Inflamação e sistema imunitário:
  • O isómero ''10trans, 12cis'' aparenta ser pró-inflamatório, através da inibição da PPARy nas células adiposas, o efeito cumulativo é a maior inflamação e menor absorção de glucose e gordura nestas células.
Conclusão:
Os benefícios proclamados pela indústria de suplementação, que tem interesse em vender os seus produtos, baseiam as suas afirmações em testes muitas vezes feitos em animais e dos quais não se podem extrapolar resultados para o uso humano, pois cada espécie reage de maneira diferente.
Os benefícios que se prendem com a alteração da composição de massa, queima e diminuição da gordura, ou o aumento de massa magra (muscular), são observados em alguns testes mas não num número suficiente para sugerir uma consistência estatística significativa por parte deste suplemento.
Os resultados que têm consistência estatística não são potentes o suficiente para sugerir o CLA como um suplemento válido para o fim a que se propõe (uma média de menos de 1,5kg em 4 meses).
No entanto o próprio mecanismo pelo qual se dá está perda de gordura transmite alguma preocupação:

  • O isómero ''10trans, 12cis'' (que compõe os suplementos), é assimilado nos triglicerídeos das células adiposas e inibe o PPARy, não permitindo a divisão das células adiposas, 
  • Menos células adiposas, menor capacidade de assimilação de glucose e ácidos gordos,  
  • Estes ao não serem assimilados percorrem a corrente sanguínea à espera de um destino e o corpo que entretanto libertou insulina para remover a glucose é obrigado a libertar mais insulina para tentar removê-la novamente,  
  • Daqui resulta uma perda de sensibilidade, ou resistência à insulina, que é uma das condições que antecedem a diabetes e que consiste no corpo ter que libertar progressivamente mais insulina para remover a mesma quantidade de glucose no sangue, 
  • Daqui resulta que a relativa perda de gordura induzida pela toma do CLA é feita à custa de um mecanismo pró-diabético que pode ser prejudicial com o desenrolar do tempo.
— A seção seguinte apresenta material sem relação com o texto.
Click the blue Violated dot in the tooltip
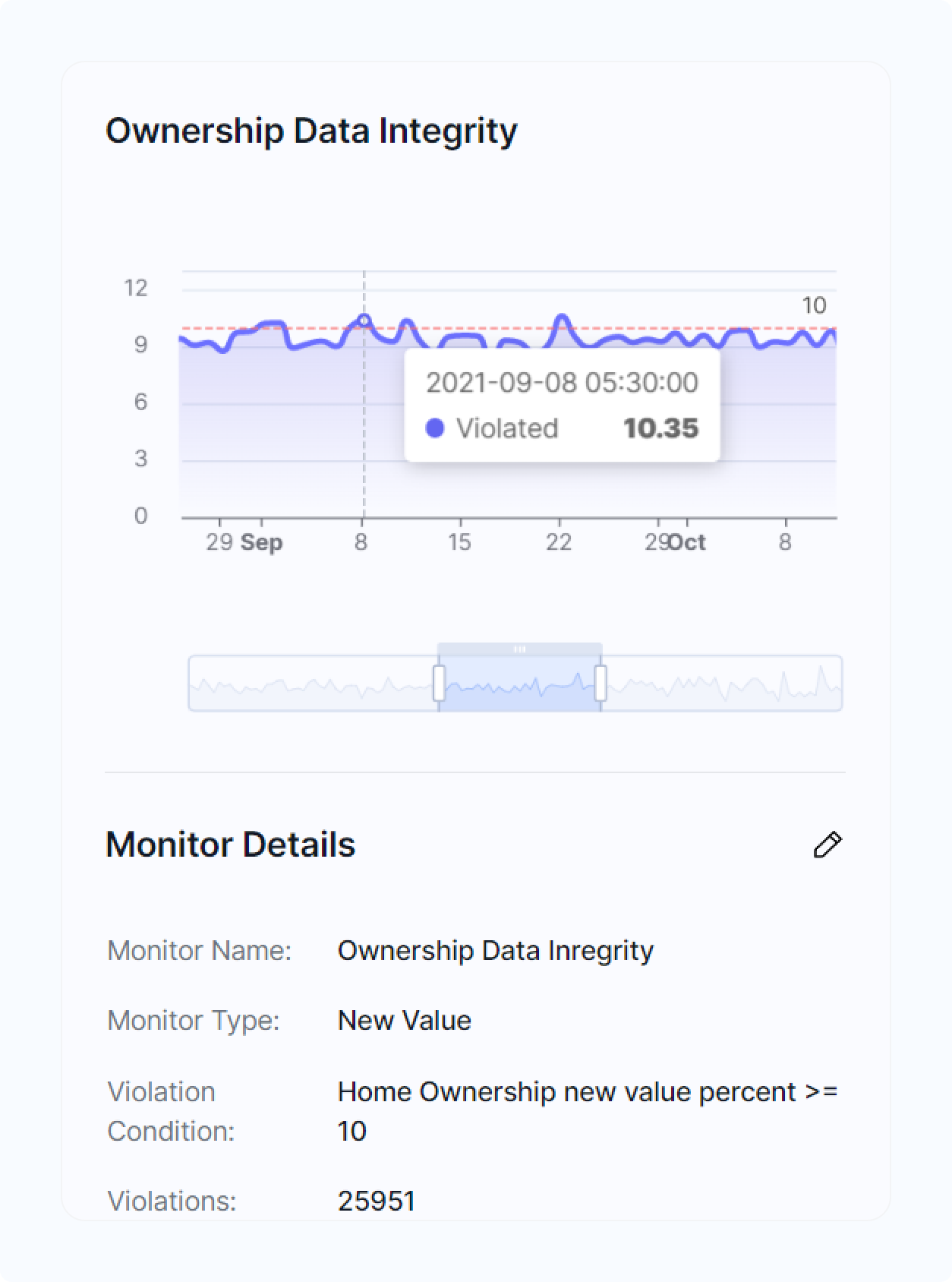 coord(435,428)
Não deixar a glucose (açúcar) e os ácidos gordos (gordura) entrarem no tecido adiposo, ficando estesa circular livremente na corrente sanguínea é uma estratégia de perda de gordura sem sentido que só mesmo a indústria de suplementação poderia publicitar.
Resumindo, o CLA é uma boa molécula de pesquisa especialmente no que diz respeito à modulação do PPARa/PPARy, mas como queimador de gordura é pouco potente e ainda menos fiável, não havendo consistência nos resultados. Não existem outros efeitos comprovados em relação a outros benefícios na saúde.
O isómero ''9cis, 11trans'' que está presente na natureza não tem os efeitos desejados na queima de gordura e aumento de massa magra mas contribui para o aumento da sensibilização da insulina, factor positivo e anti obesogénico.
É de se salientar que o conteúdo total de CLA na carne dos ruminantes está diretamente ligado à sua alimentação e condições de vida.Vacas alimentadas com erva possuem entre 300 a 500% mais de CLA do que vacas alimentadas com cereais.
Ou seja, produção industrial e tratamento não ético equivalem a menor quantidade e qualidade nutritiva da carne e derivados, entre os quais o CLA.
Para concluir resta referir que o CLA contido nos suplementos não vem de uma fonte animal mas sim do ácido linoleico dos óleos vegetais que são posteriormente alterados quimicamente, fonte barata e pouco ''natural/saudável''.